Paris 2024 have launched a campaign to have more inclusive emojis ©Paris 2024

Paris 2024 organisers have launched a campaign which is calling for the creation of Paralympic sport emojis.

The idea has the support of the International Paralympic Committee and the French Paralympic Sports Federation (CPSF).

Officials in the French capital said the campaign is "consistent" with its ambition to treat the Paralympics with as much importance as the Olympics.

Paris 2024 is already the first Organising Committee to have one common emblem for the two competitions.

Many athletes have backed the emoji initiative, including French Paralympians such as athlete Marie-Amélie Le Fur, tennis player Michaël Jérémiasz, swimmer Théo Curin and football's Yvan Wouandji.

Other Paralympians from around the world have also expressed their support including Dutch sprinter Marlou van Rhijn, Colombia's wheelchair tennis player Angelica Bernal, Uganda's swimmer Husnah Kukundakwe and Argentina's footballer Sylvio Velo.

French Olympic athletes such as swimming's Alain Bernard, taekwondo's Gwladys Épangue and judo's Gévrise Émane have also decided to become ambassadors for the campaign.

The hashtag #ParaEmojis2024 is encouraged to be used across social media.

"I am delighted Paris 2024 is launching this fantastic initiative," said CPSF President Le Fur, who has won Paralympic titles over 100 metres and in the long jump.

"Emojis reflect society and have become a universal language, used by millions of people. 

"Just like sport pictograms, Para-sport emojis will soon enjoy their own digital identity, which in itself is a stamp of recognition and inclusion that has a much bigger impact than you might think."

CPSF President Marie-Amélie Le Fur has backed the Paris 2024 initiative ©Getty Images
CPSF President Marie-Amélie Le Fur has backed the Paris 2024 initiative ©Getty Images

Jérémiasz, who won Olympic gold at the Beijing 2008 Olympics in the wheelchair tennis men's doubles with partner Stéphane Houdet, called the move a "good opportunity" for better representation.

"Disability and sport are not mutually exclusive," he said.

"Disabled sportspeople like myself just want to play sport like anyone else. 

"So, introducing emojis for Para-sports gives rightful recognition to all the men and women involved in these sports. 

"It's a great opportunity to further present different as normal. 
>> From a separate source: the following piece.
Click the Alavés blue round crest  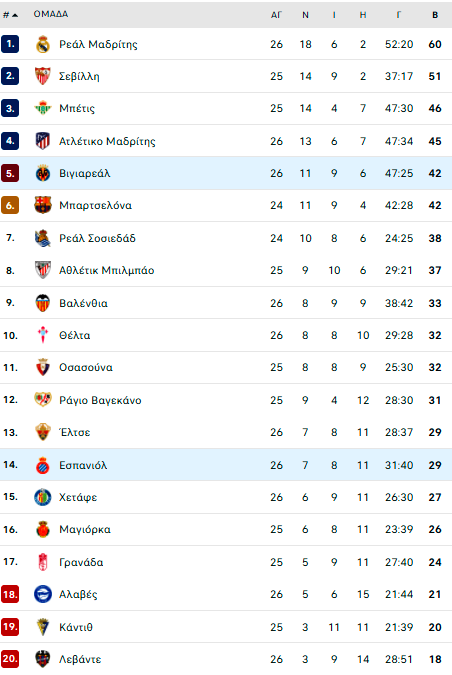point(43,594)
"I hope this campaign will attract widespread support."

There are nearly 3,000 emojis to date, which are added to annually and used by people around the world on their phones or on social media.
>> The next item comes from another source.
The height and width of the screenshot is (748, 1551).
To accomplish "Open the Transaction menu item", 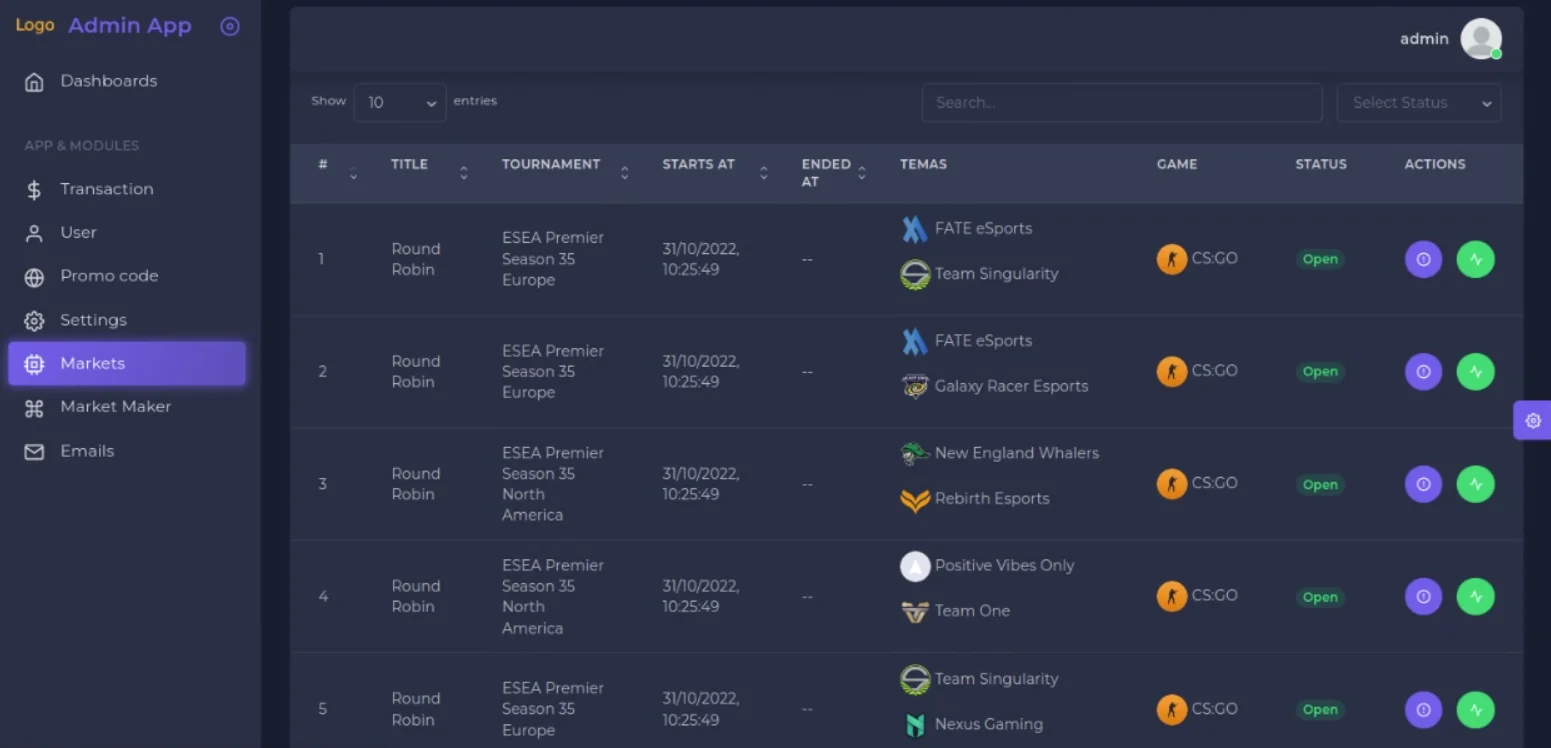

A private non-profit organisation, The Unicode Consortium, decides on the introduction of new emojis with the group made up of representatives from large technology companies, engineers, linguists and the public.

Before Paris 2024, the Spanish Paralympic Committee had already launched a campaign calling for Paralympic emojis which received more than 400,000 signatures.